- **About this task**:
Below are the records; they must be reproduced verbatim.

- **Source material**:
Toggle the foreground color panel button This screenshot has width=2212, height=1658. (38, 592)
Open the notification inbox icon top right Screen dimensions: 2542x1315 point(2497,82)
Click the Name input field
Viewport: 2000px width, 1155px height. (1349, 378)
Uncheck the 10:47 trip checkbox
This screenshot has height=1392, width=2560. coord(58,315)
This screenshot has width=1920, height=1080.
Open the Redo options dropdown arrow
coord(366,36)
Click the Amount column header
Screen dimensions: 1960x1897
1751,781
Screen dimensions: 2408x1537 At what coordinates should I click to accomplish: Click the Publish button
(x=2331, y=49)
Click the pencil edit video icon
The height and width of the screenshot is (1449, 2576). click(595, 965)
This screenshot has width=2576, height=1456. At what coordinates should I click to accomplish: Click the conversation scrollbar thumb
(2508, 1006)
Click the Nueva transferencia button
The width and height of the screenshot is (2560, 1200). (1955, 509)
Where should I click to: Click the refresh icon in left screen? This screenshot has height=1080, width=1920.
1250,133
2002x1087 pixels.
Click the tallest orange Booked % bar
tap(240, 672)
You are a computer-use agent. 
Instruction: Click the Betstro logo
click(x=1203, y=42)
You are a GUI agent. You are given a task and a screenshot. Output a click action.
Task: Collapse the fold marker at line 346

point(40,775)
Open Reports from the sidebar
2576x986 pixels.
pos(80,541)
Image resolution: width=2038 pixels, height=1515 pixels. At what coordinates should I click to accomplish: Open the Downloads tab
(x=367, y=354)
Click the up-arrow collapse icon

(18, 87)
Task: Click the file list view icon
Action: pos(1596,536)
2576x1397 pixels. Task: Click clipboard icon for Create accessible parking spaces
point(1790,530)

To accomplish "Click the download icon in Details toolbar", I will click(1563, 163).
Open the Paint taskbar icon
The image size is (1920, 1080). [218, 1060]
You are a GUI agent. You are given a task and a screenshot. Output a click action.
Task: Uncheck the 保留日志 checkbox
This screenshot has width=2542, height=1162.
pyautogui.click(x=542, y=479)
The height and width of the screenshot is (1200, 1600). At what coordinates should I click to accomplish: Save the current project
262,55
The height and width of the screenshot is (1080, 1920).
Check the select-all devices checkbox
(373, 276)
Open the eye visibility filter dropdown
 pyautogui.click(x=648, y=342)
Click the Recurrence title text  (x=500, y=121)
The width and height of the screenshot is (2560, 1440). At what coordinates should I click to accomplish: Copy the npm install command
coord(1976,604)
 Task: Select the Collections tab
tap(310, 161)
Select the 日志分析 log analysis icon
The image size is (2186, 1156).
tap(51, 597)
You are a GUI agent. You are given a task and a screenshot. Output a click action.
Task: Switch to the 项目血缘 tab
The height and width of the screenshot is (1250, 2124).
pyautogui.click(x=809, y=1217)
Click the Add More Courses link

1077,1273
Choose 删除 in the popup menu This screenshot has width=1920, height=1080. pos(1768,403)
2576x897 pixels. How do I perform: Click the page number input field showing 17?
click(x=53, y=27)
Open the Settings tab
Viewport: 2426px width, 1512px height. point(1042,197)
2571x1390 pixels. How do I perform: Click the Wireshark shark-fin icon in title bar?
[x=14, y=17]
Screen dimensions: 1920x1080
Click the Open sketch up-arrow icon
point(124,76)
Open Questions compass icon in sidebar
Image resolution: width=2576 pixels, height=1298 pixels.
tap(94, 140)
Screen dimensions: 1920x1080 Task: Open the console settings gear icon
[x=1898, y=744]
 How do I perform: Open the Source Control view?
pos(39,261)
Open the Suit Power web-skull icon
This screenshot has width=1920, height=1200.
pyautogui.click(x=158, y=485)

- **Task result**:
Toggle the foreground color panel button This screenshot has width=2212, height=1658. (38, 592)
Open the notification inbox icon top right Screen dimensions: 2542x1315 point(2497,82)
Click the Name input field
Viewport: 2000px width, 1155px height. (1349, 378)
Uncheck the 10:47 trip checkbox
This screenshot has height=1392, width=2560. coord(58,315)
This screenshot has width=1920, height=1080.
Open the Redo options dropdown arrow
coord(366,36)
Click the Amount column header
Screen dimensions: 1960x1897
1751,781
Screen dimensions: 2408x1537 At what coordinates should I click to accomplish: Click the Publish button
(x=2331, y=49)
Click the pencil edit video icon
The height and width of the screenshot is (1449, 2576). click(595, 965)
This screenshot has width=2576, height=1456. At what coordinates should I click to accomplish: Click the conversation scrollbar thumb
(2508, 1006)
Click the Nueva transferencia button
The width and height of the screenshot is (2560, 1200). (1955, 509)
Where should I click to: Click the refresh icon in left screen? This screenshot has height=1080, width=1920.
1250,133
2002x1087 pixels.
Click the tallest orange Booked % bar
tap(240, 672)
You are a computer-use agent. 
Instruction: Click the Betstro logo
click(x=1203, y=42)
You are a GUI agent. You are given a task and a screenshot. Output a click action.
Task: Collapse the fold marker at line 346

point(40,775)
Open Reports from the sidebar
2576x986 pixels.
pos(80,541)
Image resolution: width=2038 pixels, height=1515 pixels. At what coordinates should I click to accomplish: Open the Downloads tab
(x=367, y=354)
Click the up-arrow collapse icon

(18, 87)
Task: Click the file list view icon
Action: pos(1596,536)
2576x1397 pixels. Task: Click clipboard icon for Create accessible parking spaces
point(1790,530)

To accomplish "Click the download icon in Details toolbar", I will click(1563, 163).
Open the Paint taskbar icon
The image size is (1920, 1080). [218, 1060]
You are a GUI agent. You are given a task and a screenshot. Output a click action.
Task: Uncheck the 保留日志 checkbox
This screenshot has width=2542, height=1162.
pyautogui.click(x=542, y=479)
The height and width of the screenshot is (1200, 1600). At what coordinates should I click to accomplish: Save the current project
262,55
The height and width of the screenshot is (1080, 1920).
Check the select-all devices checkbox
(373, 276)
Open the eye visibility filter dropdown
 pyautogui.click(x=648, y=342)
Click the Recurrence title text  (x=500, y=121)
The width and height of the screenshot is (2560, 1440). At what coordinates should I click to accomplish: Copy the npm install command
coord(1976,604)
 Task: Select the Collections tab
tap(310, 161)
Select the 日志分析 log analysis icon
The image size is (2186, 1156).
tap(51, 597)
You are a GUI agent. You are given a task and a screenshot. Output a click action.
Task: Switch to the 项目血缘 tab
The height and width of the screenshot is (1250, 2124).
pyautogui.click(x=809, y=1217)
Click the Add More Courses link

1077,1273
Choose 删除 in the popup menu This screenshot has width=1920, height=1080. pos(1768,403)
2576x897 pixels. How do I perform: Click the page number input field showing 17?
click(x=53, y=27)
Open the Settings tab
Viewport: 2426px width, 1512px height. point(1042,197)
2571x1390 pixels. How do I perform: Click the Wireshark shark-fin icon in title bar?
[x=14, y=17]
Screen dimensions: 1920x1080
Click the Open sketch up-arrow icon
point(124,76)
Open Questions compass icon in sidebar
Image resolution: width=2576 pixels, height=1298 pixels.
tap(94, 140)
Screen dimensions: 1920x1080 Task: Open the console settings gear icon
[x=1898, y=744]
 How do I perform: Open the Source Control view?
pos(39,261)
Open the Suit Power web-skull icon
This screenshot has width=1920, height=1200.
pyautogui.click(x=158, y=485)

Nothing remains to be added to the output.